SIUE Sustainability Workshop Looks at Ways to Bring the Theory and Practice of Sustainability to Classrooms
Several area educators interested in incorporating sustainability into the curriculum, in classrooms and in the community met Monday in a daylong faculty workshop at Southern Illinois University Edwardsville’s Lovejoy Library.
One of the goals of the Mississippi Project IV: Green Curriculum, Green Campus, Green Community was “to help faculty explore the shift in pedagogy from a paradigm of teacher as expert to teacher as facilitator of learning, becoming co-learners with students and with one another,” said Dr. Connie Frey Spurlock, associate professor in the Department of Sociology and Criminal Justice Studies and Sustainability Faculty Fellow.
Spurlock and Kevin Adkins, SIUE sustainability officer, were the seminar facilitators. The training will also be offered from 8:30 a.m.-4:30 p.m. Monday, Aug. 11 in the Lovejoy Library Third Floor Conference Room.

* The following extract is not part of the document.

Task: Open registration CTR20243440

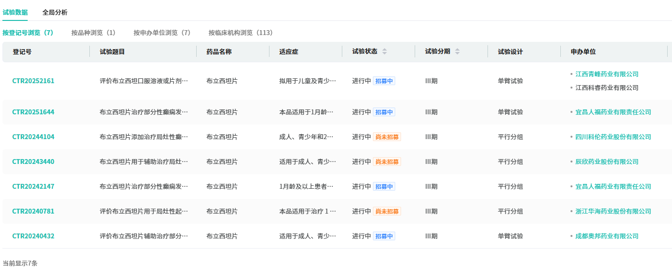Action: [x=33, y=162]
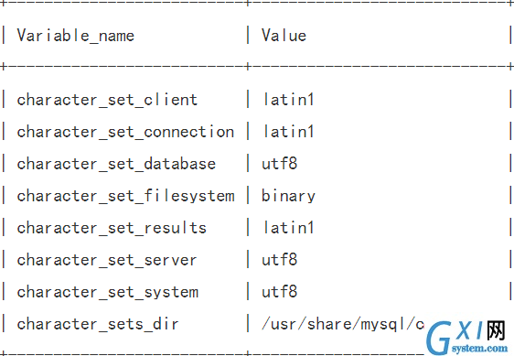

“We were dealing with love and empathy as part of the theoretical background for sustainability as well as practical ways to teach and implement sustainability,” Spurlock said. “We want faculty to develop a heart for the subject in order to reach students in the same way.”

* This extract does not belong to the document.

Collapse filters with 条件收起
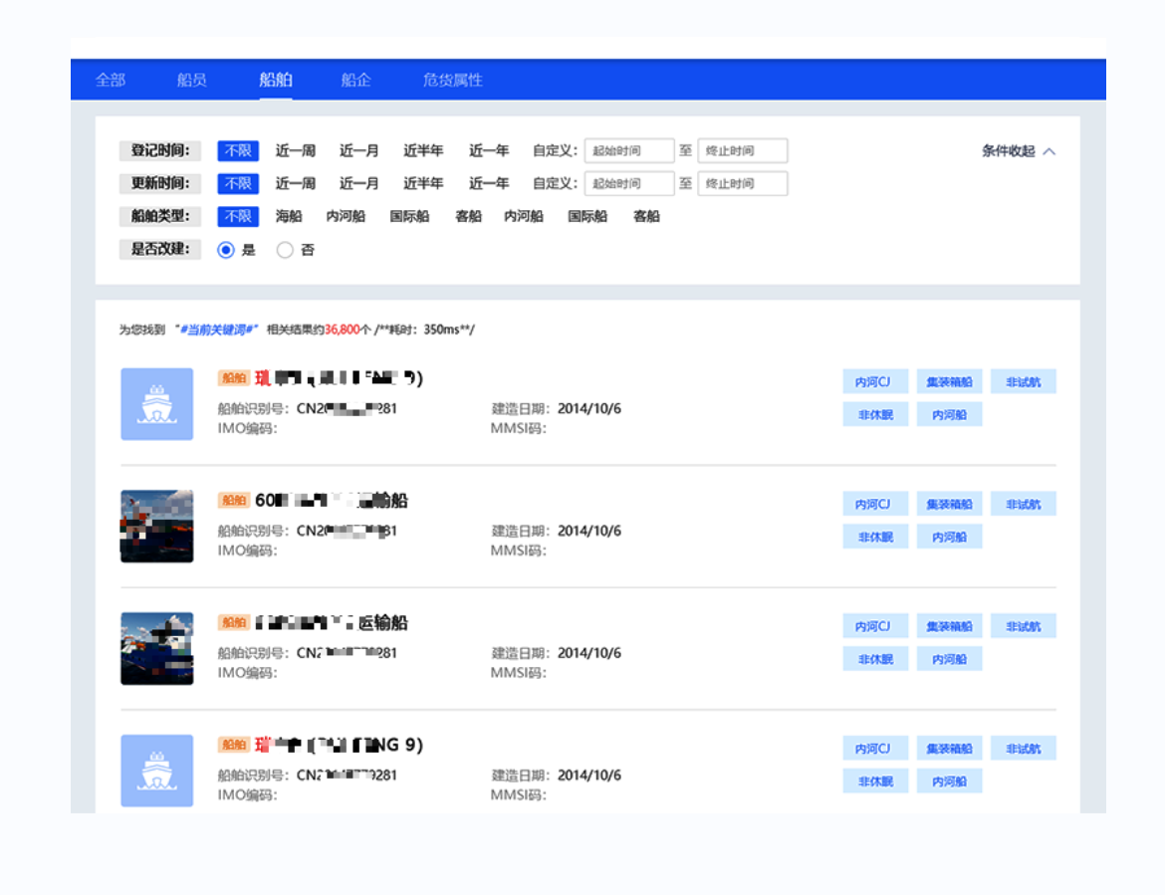The height and width of the screenshot is (895, 1165). [x=1009, y=151]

Priscilla Hammon, coordinator for Illinois Military Family Initiative Reveille Network in Granite City, said she sees the need for sustainability because it will help put relationships first again.
“It’s important to get back to connectedness as a community,” Hammon said. “For instance, by going to neighborhood food markets, people tend to talk more to one another. Talking can lead to networking, and networking can have an impact on jobs and businesses.”
Dr. Paul Rose, chair and associate professor in the SIUE Department of Psychology, said he came to the workshop to look for ways to infuse sustainability ideas into his teaching.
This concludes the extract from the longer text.